The number of social assistance beneficiaries is projected to decrease significantly from an estimated 27.7m in 2024/25 to 19.3m in 2027/28.
To prepare for this transition, the Department of Social Development plans to undertake a comprehensive review of social security policy over the MTEF period.
This includes improving communication with beneficiaries to ensure they understand their rights and know how to appeal declined applications.
“To enhance beneficiaries’ understanding of their rights and promote appeals for declined applications, the agency will strengthen stakeholder engagement on the effectiveness of social security policies. The government will also develop policy options on the replacement of pandemic-related social relief of distress, which is set to end in March 2026.
"This will partly be done through reviewing work, skills, and sustainable livelihood programmes aimed at enhancing their efficiency and reducing reliance on these funds,” the budget document stated.
To support these initiatives, the Social Security Policy Development subprogramme will receive R226.8 million over the MTEF period.
The department is constitutionally mandated to provide national leadership in the social development sector and will also direct attention to maintaining the integrity of the social assistance system.
The Social Grants Fraud Investigations subprogramme has been allocated R235.7m over the same period.
A portion of this budget will go toward establishing the long-awaited Inspectorate for Social Assistance, which will be responsible for conducting investigations to ensure the integrity of the social assistance system.
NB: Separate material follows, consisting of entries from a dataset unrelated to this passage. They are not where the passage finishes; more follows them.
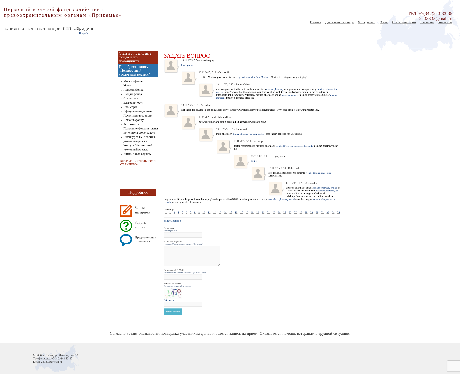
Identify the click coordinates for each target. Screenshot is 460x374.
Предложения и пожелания (145, 239)
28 (301, 212)
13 (220, 212)
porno (254, 160)
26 (290, 212)
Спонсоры (130, 107)
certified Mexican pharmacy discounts (294, 146)
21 (263, 212)
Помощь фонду (133, 120)
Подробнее (85, 33)
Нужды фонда (132, 94)
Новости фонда (133, 89)
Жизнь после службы (137, 153)
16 (236, 212)
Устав (127, 85)
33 (327, 212)
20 (257, 212)
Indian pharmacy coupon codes (248, 134)
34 (333, 212)
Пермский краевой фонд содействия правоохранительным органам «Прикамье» (63, 12)
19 (252, 212)
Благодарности (133, 102)
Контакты (445, 22)
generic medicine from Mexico (253, 77)
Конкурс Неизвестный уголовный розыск (138, 147)
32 (322, 212)
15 (230, 212)
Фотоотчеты (131, 124)
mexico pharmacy (275, 89)
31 (317, 212)
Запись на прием (142, 209)
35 (338, 212)
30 (311, 212)
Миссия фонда (133, 81)
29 (306, 212)
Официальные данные (137, 111)
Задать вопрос (141, 224)
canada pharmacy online (325, 187)
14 (225, 212)
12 (214, 212)
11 (209, 212)
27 (295, 212)
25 (284, 212)
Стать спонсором (404, 22)
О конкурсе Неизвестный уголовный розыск (139, 139)
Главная (315, 22)
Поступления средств (137, 115)
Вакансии (427, 22)
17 (241, 212)
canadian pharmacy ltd (327, 190)
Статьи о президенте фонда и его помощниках (135, 57)
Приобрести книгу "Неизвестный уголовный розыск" (134, 70)
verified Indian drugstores (318, 172)
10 (204, 212)
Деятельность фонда (339, 22)
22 (268, 212)
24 (279, 212)
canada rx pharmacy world (282, 199)
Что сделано (366, 22)
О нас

To speed up appeals and improve case tracking, the department plans to develop an electronic case management system through the Independent Tribunal for Social Assistance Appeals. This body was established to handle appeals from applicants who are dissatisfied with decisions made by the South African Social Security Agency.
“Accordingly, the department aims to increase the percentage of appeals addressed within 90 days, from 90% in 2024/25 to 95% in 2027/28, at an estimated cost of R120.4m in the Appeals Adjudication subprogramme, also in the Social Security Policy and Administration programme.”